====== KeepaliveD ======

[[https://docs.linuxfabrik.ch/software/keepalived.html]]

In diesem Beispiel soll KeepaliveD einen MySQL-/MariaDB-Cluster überwachen.
Diese Konfiguration wurde auf einem ''Ubuntu 16.04.3 LTS (xenial)'' durchgeführt und getestet.


===== Installation KeepaliveD =====

  > apt install keepalived


==== Konfiguration ====

Im nächsten Schritt wird der automatische Start beim Booten aktiviert.
  > update-rc.d keepalived defaults


==== sysctl.conf ====

Virtuelle IP erlauben

Um zu erlauben, dass IPs auch auf nicht lokale Schnittstellen zugewiesen werden dürfen, ist ein Eintrag in der /etc/systemctl.conf nötig.
  > echo "net.ipv4.ip_nonlocal_bind = 1" >> /etc/sysctl.conf
  > sysctl -p


==== keepalived.conf ====

Die zentrale Konfiguration von KeepaliveD unter Linux erfolgt über die Datei ''/etc/keepalived/keepalived.conf''.

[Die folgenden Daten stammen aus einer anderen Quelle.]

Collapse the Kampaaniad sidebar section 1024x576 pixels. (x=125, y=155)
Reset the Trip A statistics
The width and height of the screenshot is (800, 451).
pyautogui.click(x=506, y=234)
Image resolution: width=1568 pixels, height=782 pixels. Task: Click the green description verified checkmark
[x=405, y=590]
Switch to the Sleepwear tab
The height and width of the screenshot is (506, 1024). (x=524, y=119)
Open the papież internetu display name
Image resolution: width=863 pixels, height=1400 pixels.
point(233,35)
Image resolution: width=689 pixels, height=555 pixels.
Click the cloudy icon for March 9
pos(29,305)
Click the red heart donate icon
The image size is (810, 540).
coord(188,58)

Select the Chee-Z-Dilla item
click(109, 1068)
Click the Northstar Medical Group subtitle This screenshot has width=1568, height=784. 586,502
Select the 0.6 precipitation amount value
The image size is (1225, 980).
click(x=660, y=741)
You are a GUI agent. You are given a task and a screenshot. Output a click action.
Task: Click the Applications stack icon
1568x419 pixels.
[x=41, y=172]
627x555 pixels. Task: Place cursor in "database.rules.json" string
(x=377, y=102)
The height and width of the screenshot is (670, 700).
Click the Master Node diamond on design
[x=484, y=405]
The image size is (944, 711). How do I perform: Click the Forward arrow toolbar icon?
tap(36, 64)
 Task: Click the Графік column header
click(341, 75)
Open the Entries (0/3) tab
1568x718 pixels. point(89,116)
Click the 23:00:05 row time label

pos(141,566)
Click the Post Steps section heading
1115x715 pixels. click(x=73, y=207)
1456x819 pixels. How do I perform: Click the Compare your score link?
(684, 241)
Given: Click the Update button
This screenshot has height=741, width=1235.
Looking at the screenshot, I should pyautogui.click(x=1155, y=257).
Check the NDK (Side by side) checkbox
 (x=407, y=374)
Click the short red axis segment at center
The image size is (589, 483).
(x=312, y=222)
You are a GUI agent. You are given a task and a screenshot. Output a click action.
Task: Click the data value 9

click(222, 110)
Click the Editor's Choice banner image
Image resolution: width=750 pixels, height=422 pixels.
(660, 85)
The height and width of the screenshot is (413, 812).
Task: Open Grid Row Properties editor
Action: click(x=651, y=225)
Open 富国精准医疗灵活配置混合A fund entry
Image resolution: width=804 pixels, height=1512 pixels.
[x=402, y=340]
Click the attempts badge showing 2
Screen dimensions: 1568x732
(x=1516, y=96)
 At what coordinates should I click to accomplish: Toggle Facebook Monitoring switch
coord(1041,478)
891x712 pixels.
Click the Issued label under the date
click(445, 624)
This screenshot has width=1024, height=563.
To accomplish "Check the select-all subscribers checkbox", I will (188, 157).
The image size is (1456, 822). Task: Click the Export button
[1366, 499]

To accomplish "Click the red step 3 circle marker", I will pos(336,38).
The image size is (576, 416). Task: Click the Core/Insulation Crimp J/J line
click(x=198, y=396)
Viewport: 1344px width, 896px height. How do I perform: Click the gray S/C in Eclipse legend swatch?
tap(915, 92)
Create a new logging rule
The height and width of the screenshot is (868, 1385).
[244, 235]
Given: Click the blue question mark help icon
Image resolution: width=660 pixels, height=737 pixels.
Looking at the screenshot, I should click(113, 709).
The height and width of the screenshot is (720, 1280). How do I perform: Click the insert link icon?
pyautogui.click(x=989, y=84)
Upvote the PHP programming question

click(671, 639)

=== Erreichbarkeit / Service prüfen ===

Zur Konfiguration sollte man sich zunächst Gedanken machen, wie man Nichterreichbarkeit definiert.
Die einfachste Methode ist hierbei der Ping. \\
Allerdings kann ein Server durchaus per Ping erreichbar sein, auch wenn der Dienst (MySQL, Apache, Samba, Mail, DNS, Proxy, etc.) nicht reagiert.

Daher hat sich das Prüfen des entsprechenden Dienstes etabliert.
Die Signalnummer 0 von ''kill'' bzw. ''killall'' hat keinen symbolischen Namen und dient lediglich der Abfrage ob ein Prozess läuft oder nicht. \\
Der erste Teil der Konfigurationsdatei besteht daher aus dem folgenden Block.
<code>
vrrp_script chk_dienst {
	#script "killall -0 mysqld"      # einfachste Form einen Dienst zu prüfen - funktioniert in Verbindung mit KeepaliveD nicht zuverlässig
	script "mysqlshow --defaults-file=/root/.my.cnf >/dev/null"
	interval 2                       # Alle 2 Sekunden prüfen
	weight 2                         # 2 Punkte hinzufügen wenn OK
	fall 2
	rise 2
}
</code>

Eine Zuweisung von Master/Slave erfolgt dabei über die Priorität.
Hierbei gilt ''höher = wichtiger''. \\
Aus diesem Grund setzen wir ''101'' auf dem Master und ''100'' auf dem Backup Server. \\

Diese Abfrage lässt sich natürlich beliebig anpassen.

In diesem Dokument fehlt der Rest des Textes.